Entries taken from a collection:
_ _ _ _

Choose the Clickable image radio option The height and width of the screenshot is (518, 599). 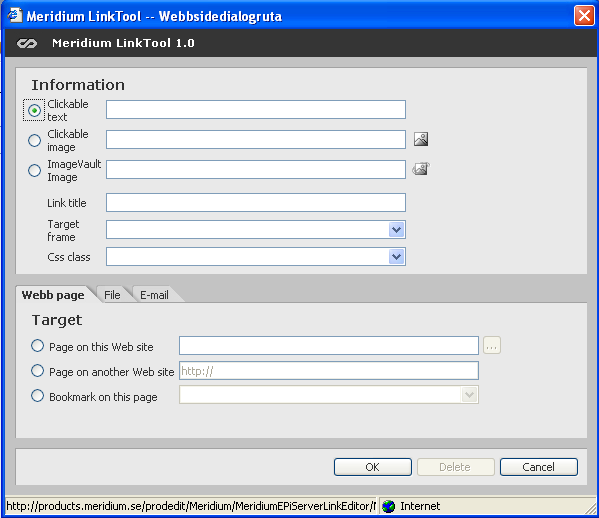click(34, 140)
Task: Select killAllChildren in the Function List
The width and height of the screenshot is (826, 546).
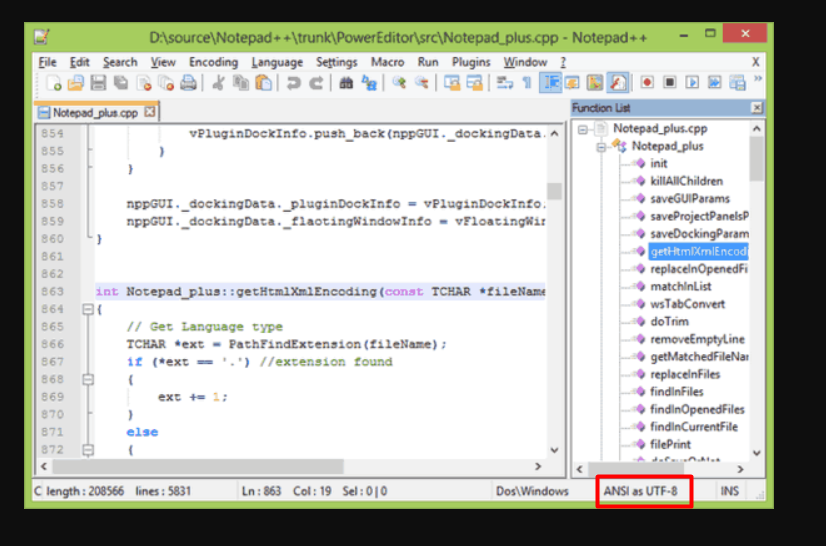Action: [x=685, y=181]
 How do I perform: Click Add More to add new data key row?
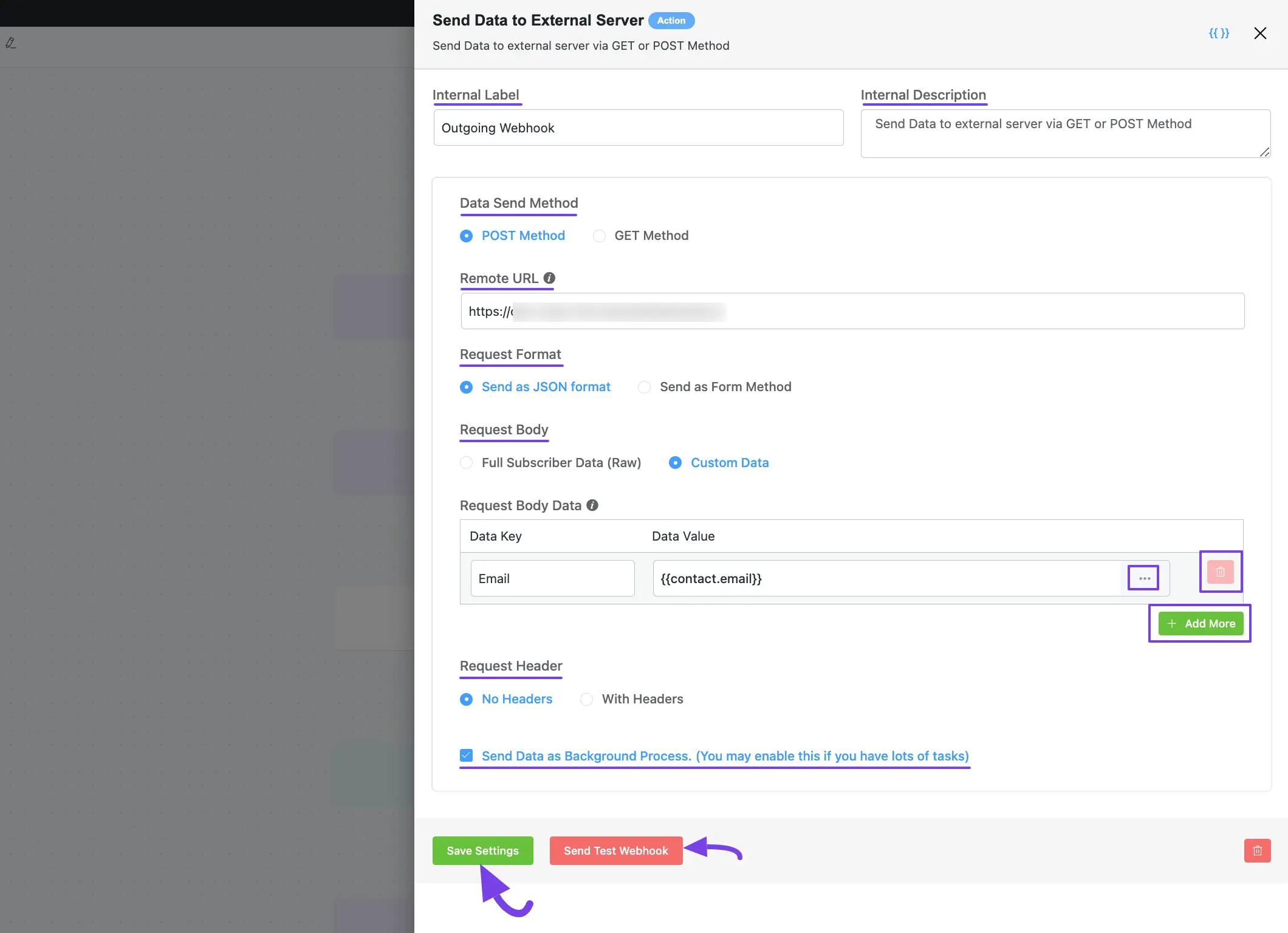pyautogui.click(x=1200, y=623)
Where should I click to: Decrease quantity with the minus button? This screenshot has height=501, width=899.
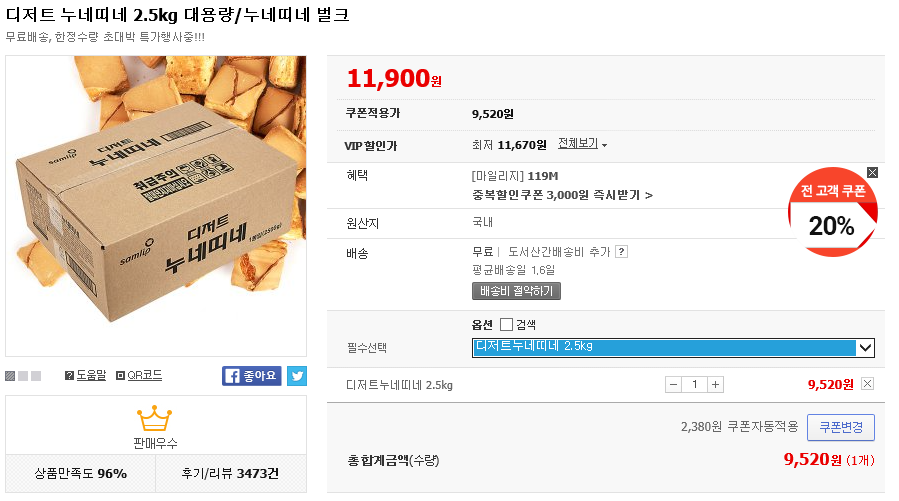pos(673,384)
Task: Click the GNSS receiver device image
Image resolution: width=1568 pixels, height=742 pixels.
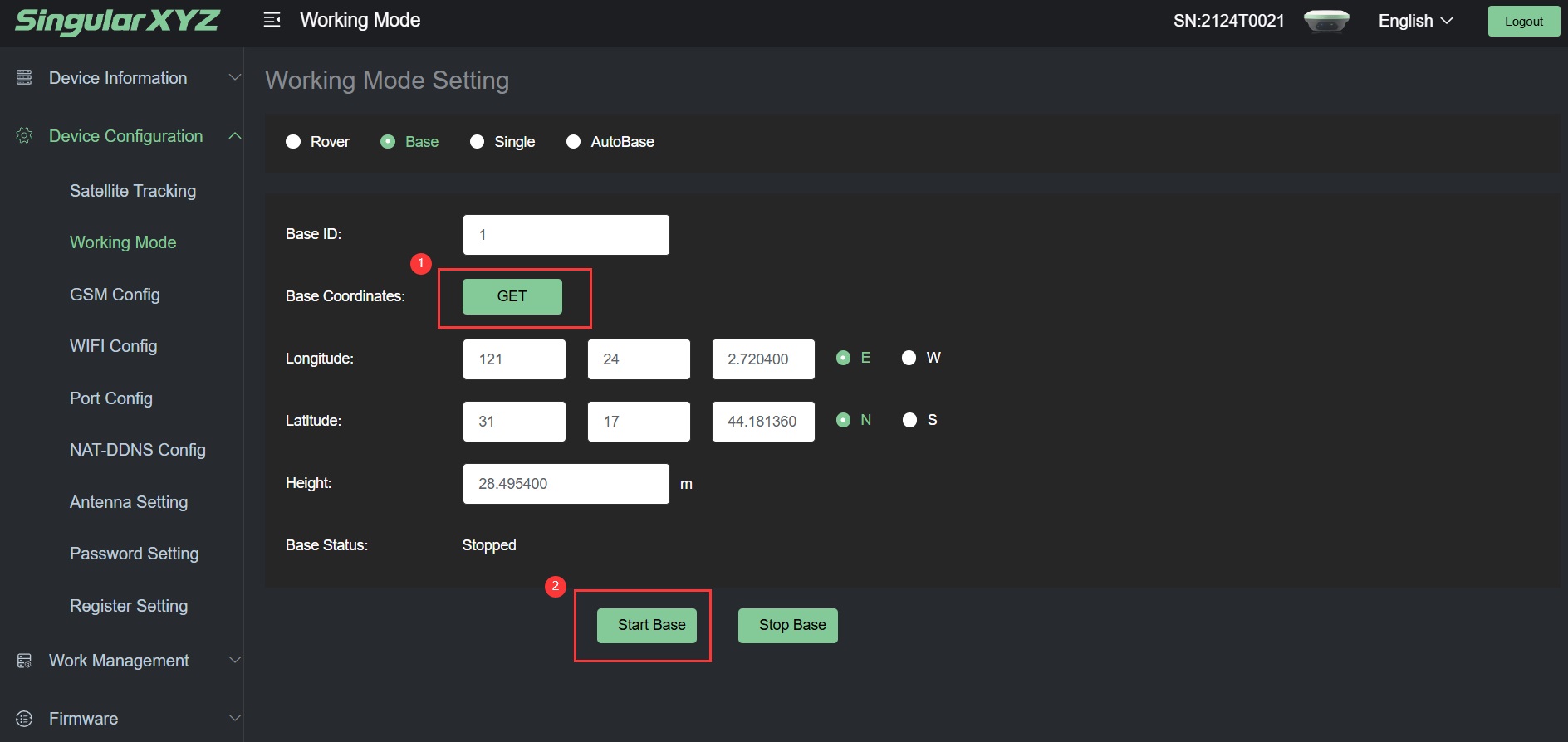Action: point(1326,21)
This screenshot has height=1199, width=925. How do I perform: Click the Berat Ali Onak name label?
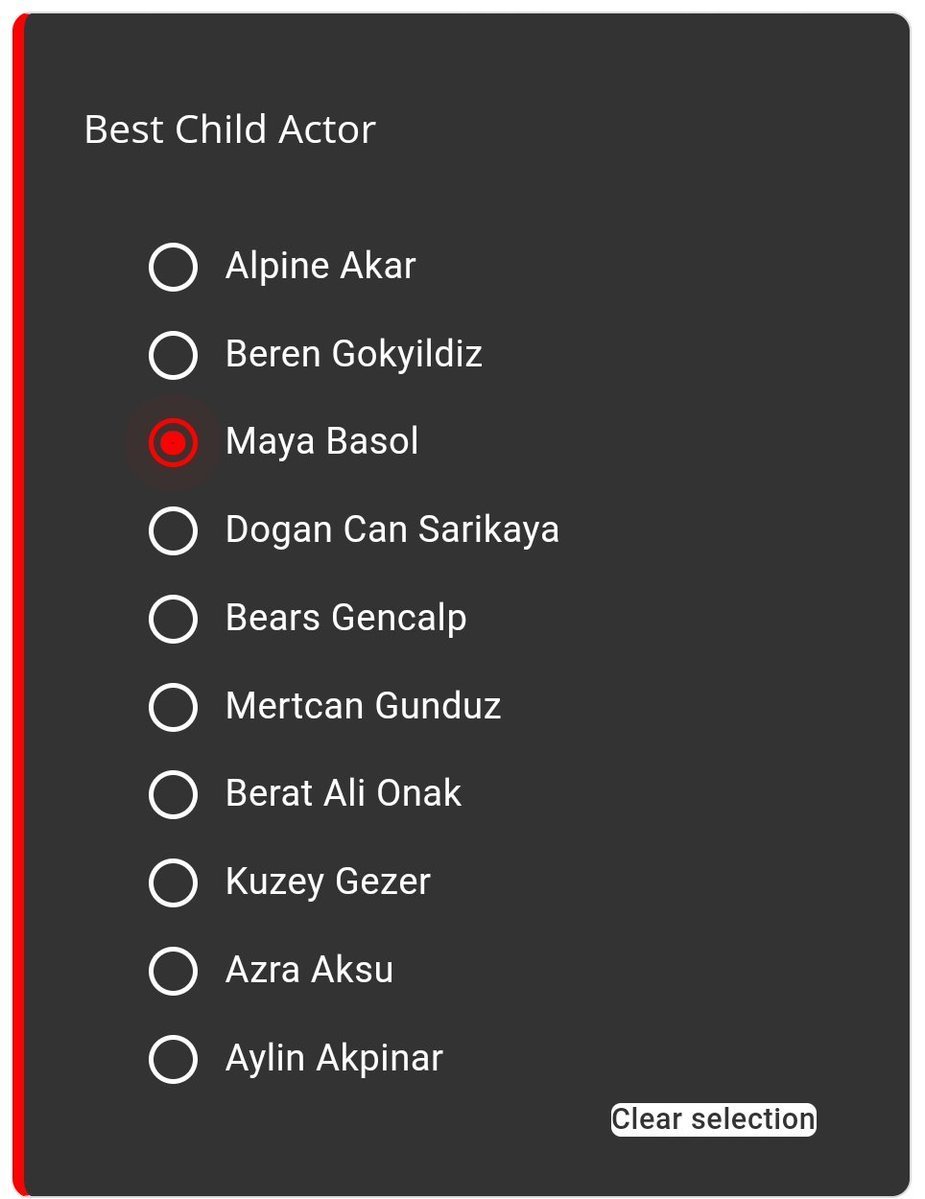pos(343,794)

_ _ _ _

From the line holding "Task: Click the GNSS receiver device image" down to the final line of the entries above, print every line exactly. Pictures do not go in.

Task: Click the GNSS receiver device image
Image resolution: width=1568 pixels, height=742 pixels.
Action: point(1326,21)
This screenshot has height=1199, width=925. How do I perform: Click the Berat Ali Onak name label?
pos(343,794)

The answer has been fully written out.